Silicon Forest companies are migrating from the suburbs into the city. Will Mentor follow suit?

Probably not. It’s a very interesting phenomenon that downtowns, particularly Portland, San Francisco, are attracting young people today. There are many places around the world where we do have operations in the city. But we have a big investment here; we have a stable set of very good employees. People have arranged their commutes to be convenient, and it would be disruptive to be forced to move.

How is Mentor responding to the tech gender gap?

The majority of employees were engineers at the time Mentor was founded, and the graduation rate of women in engineering was very low. So when the company was founded it was very specifically targeting how do you make the work environment suitable for women who want to have families. That’s why we have a child development center; that’s why we have flexibility in the way we set work hours.

You have been on the job 23 years. What is your greatest accomplishment?

When I came here Mentor was the leader in three main segments which represented a small percentage of the market. Today we are the leader or primary contender in 90% of our revenue. So we made a dramatic shift from being a follower in most of our business segments, to being the leader or the primary challenger for the lead. We’ve done all this while positioning ourselves to grow in the future where the market is growing, which is systems design.

Your biggest failure?

Our attempt to acquire Quickturn in the 1990s. Because we failed, we created a competitor, and we had to develop product on our own to finally get the leading technology. It took us an extra 10 years at least, that we wouldn’t have had to take.

Mentor historically has shied away from acquisitions.

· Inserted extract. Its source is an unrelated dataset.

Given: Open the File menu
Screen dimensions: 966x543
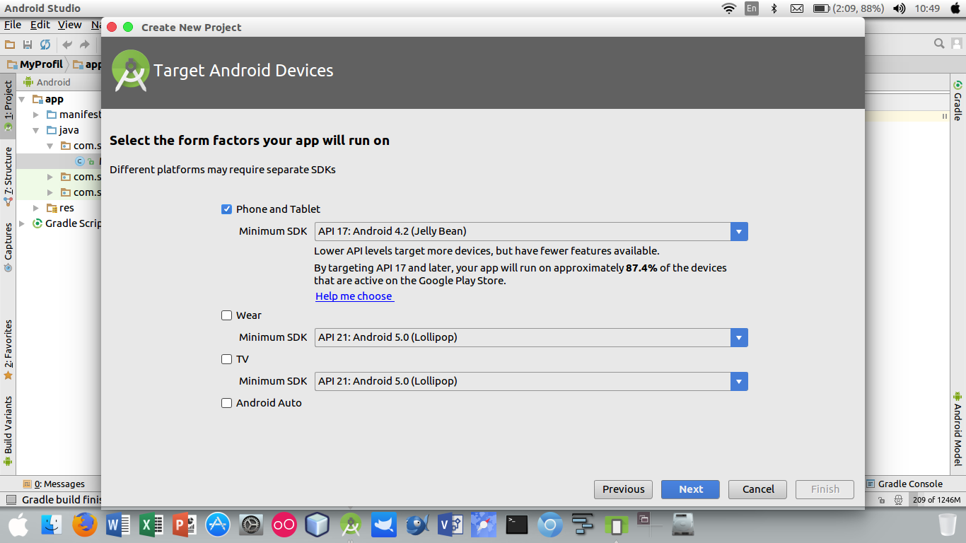Looking at the screenshot, I should click(13, 24).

It’s part of the original culture. We’ve built up people who have the capability to build new products. And there have been periods when our stock price had a lower multiple, so we couldn’t go out and bid higher prices for things; we tended to build products for ourselves. We have also tended to focus where other people weren’t. We created new markets that didn’t exist before we got into them. You have to grow organically in those cases.

And globally.

It’s important in Oregon to have technical leaders that are worldwide businesses that understand and bring together cultures from all over the world and keep us competitive on a worldwide basis. We have roughly half-our employees outside the U.S., and more than half of our revenue is outside the U.S. Everything we do is at the leading edge of technology; we need the best and the brightest. To the extent we can’t find them locally, we go where we need to go. We have a large facility in Cairo, in Lahore Pakistan — places that have good educational systems but not many job opportunities.